-------- Information given --------
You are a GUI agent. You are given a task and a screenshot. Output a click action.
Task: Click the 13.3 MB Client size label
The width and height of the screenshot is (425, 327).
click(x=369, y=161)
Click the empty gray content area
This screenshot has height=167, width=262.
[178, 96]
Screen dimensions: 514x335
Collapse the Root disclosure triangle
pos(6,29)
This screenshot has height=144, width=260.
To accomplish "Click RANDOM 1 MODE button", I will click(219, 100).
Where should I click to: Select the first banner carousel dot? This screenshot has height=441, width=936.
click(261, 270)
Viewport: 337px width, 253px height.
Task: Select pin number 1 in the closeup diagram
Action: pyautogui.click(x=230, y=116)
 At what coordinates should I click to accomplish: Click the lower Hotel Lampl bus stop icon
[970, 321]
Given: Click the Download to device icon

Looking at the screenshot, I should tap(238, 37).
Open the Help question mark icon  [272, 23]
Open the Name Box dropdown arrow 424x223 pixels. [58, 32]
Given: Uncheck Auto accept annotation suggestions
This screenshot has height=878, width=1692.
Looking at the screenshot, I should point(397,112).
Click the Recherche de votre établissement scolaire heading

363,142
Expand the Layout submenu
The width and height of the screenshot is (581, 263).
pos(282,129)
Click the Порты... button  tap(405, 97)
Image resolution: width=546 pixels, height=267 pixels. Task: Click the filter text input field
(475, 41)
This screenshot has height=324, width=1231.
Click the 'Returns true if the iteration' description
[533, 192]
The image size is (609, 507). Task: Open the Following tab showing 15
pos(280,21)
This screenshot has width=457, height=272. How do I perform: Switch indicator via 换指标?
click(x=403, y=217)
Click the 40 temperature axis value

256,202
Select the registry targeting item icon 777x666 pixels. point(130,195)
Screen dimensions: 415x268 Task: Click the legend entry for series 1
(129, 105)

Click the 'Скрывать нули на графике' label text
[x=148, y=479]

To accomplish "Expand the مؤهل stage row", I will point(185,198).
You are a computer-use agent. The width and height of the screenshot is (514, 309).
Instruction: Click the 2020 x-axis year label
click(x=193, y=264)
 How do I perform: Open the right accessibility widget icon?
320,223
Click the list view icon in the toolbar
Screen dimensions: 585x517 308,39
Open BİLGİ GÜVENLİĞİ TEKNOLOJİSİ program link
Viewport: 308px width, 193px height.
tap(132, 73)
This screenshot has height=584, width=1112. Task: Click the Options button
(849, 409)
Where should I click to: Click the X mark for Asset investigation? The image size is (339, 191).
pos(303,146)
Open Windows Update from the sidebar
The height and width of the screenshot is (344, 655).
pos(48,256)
--------
**What is being asked:**
Copy every line that includes the string "will" from the material above.

**Answer to this exercise:**
To accomplish "Click RANDOM 1 MODE button", I will click(219, 100).
To accomplish "Expand the مؤهل stage row", I will point(185,198).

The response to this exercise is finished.